Po wygranych wyborach PiS będzie egzekwowało od strony niemieckiej zagłębienie nitki gazociągu
Natomiast jedynka szczecińskiej listy PiS, przewodniczący Komitetu Wykonawczego tej partii Joachim Brudziński zapowiedział, że po wygranych wyborach Prawo i Sprawiedliwość będzie egzekwowało od strony niemieckiej zagłębienie nitki gazociągu Nord Stream w miejscu gdzie krzyżuje się ona z północnym torem podejściowym do portu w Świnoujściu.
Jeśli Niemcy - zaznaczył polityk PiS - nie zgodzą się na zagłębienie gazociągu, to PiS skieruje sprawę "na drogę sądową przed sądami niemieckimi, a jeśli będzie taka potrzeba, to również przed Europejskim Trybunałem Sprawiedliwości". Brudziński wyjaśnił, że "wystąpienie do sądu nastąpi w oparciu o konwencje o swobodzie żeglugi i powszechnej dostępności do portów".
Dodał, że w przypadku, gdy strona niemiecka nie zakopie rury głębiej, PiS będzie egzekwowało od Niemców sfinansowanie budowy nowego podejścia do portu.
PiS już wcześniej protestowało, że ułożenie rury na głębokości 17,5 metra w miejscu, gdzie krzyżuje się on z północnym torem podejściowym do portu w Świnoujściu, uniemożliwi dostęp statkom o zanurzeniu powyżej 13,5 metra i zablokuje rozwój tego portu.

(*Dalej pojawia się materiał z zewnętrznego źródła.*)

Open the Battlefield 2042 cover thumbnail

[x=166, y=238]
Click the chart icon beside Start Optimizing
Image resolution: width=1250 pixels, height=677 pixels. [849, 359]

Według Brudzińskiego, gdyby obecny rząd wykorzystał wszystkie możliwości prawne, które daje przynależność do UE, to problemu z północnym podejściem do portu w Świnoujściu by nie było.
Ułożony na dnie Bałtyku Gazociąg Północny łączy sieć gazową Rosji z siecią niemiecką. Instalacja zaczyna się od tłoczni Portowaja koło Wyborga, a kończy w okolicach Greifswaldu. Rura przebiega przez wody terytorialne bądź wyłączne strefy ekonomiczne Rosji, Finlandii, Szwecji, Danii i Niemiec.
Gazociąg od 9 kwietnia 2010 r. buduje konsorcjum Nord Stream, którego udziałowcami są: rosyjski Gazprom (51 proc.) niemieckie E.ON-Ruhrgas i BASF-Wintershall (po 20 proc.) oraz holenderski Gasunie (9 proc.).
Docelowo gazociąg będą tworzyć dwie nitki o długości 1 224 km każda i przepustowości 27,7 mld sześć. gazu rocznie
Budowa jednej z nich jest już zakończona. Obecnie rurę wypełniono gazem technicznym. Jej normalna eksploatacja ma się rozpocząć 8 listopada.
Budowa drugiej nitki już się rozpoczęła. Do użytku ma być ona oddana w końcu 2012 roku. Koszt morskiej części projektu szacowany jest na 7,4 mld euro.
W lipcu premier Rosji Władimir Putin nie wykluczył zbudowania trzeciej nitki Nord Stream. Gazprom potwierdził wówczas, że jest to rozważane, jednak nie ujawnił żadnych szczegółów.